Les Pays-Bas franchissent une étape importante en interdisant les thérapies de conversion visant les enfants et les adultes vulnérables. Cette nouvelle législation renforce la protection des droits humains et s’appuie sur des données scientifiques démontrant les effets nocifs de ces pratiques.
Pays-Bas : une loi ferme contre les thérapies de conversion
Le Sénat néerlandais a adopté l’interdiction des thérapies de conversion par 75 voix contre 57. La loi prévoit jusqu’à deux ans de prison et 27 500 euros d’amende pour les auteurs de ces pratiques visant les enfants et les adultes vulnérables. Les professionnels concernés risquent également la perte de leur autorisation d’exercer. Cette mesure élargit les protections déjà existantes contre certaines méthodes extrêmes. Les études citées montrent des conséquences importantes sur la santé mentale, avec une hausse des risques de dépression, de détresse psychologique et de suicide.

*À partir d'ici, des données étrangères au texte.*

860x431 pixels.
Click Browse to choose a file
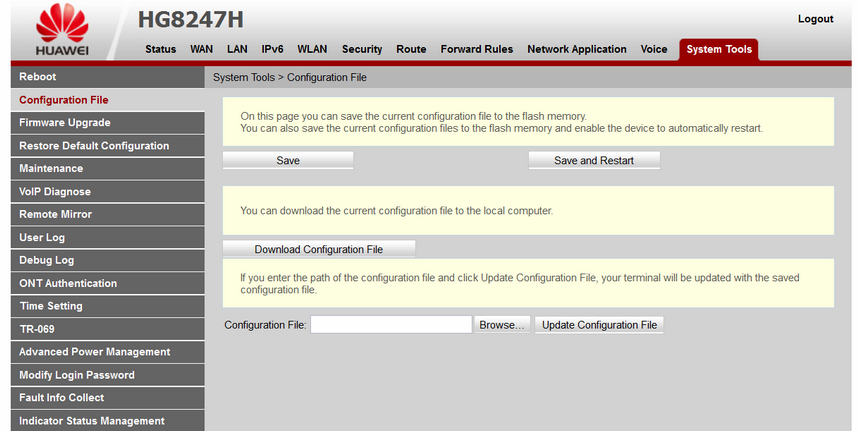pos(501,325)
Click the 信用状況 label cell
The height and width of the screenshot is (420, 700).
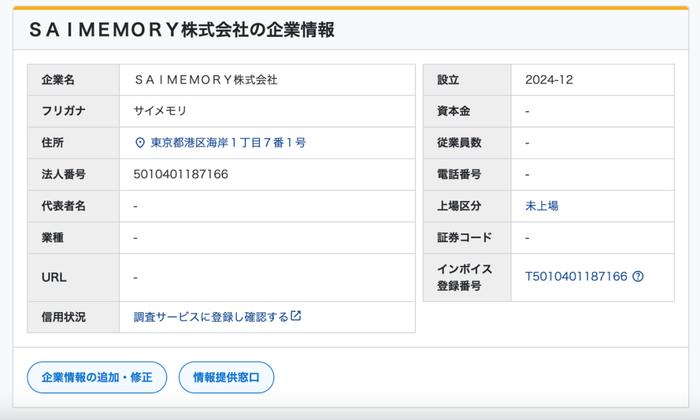pyautogui.click(x=74, y=317)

Une avancée durable pour l’égalité et le bien-être
Cette décision marque une victoire importante pour les défenseurs des droits humains et les associations LGBTQ+. Après près de quinze ans de mobilisation, les organisations engagées saluent une mesure qui renforce la dignité et la protection des personnes vulnérables. En s’appuyant sur les connaissances scientifiques actuelles, les Pays-Bas envoient un signal fort en faveur de l’inclusion et du respect de chacun. À moyen et long terme, cette législation pourrait contribuer à réduire les discriminations, améliorer la santé mentale et inspirer d’autres pays à adopter des protections similaires.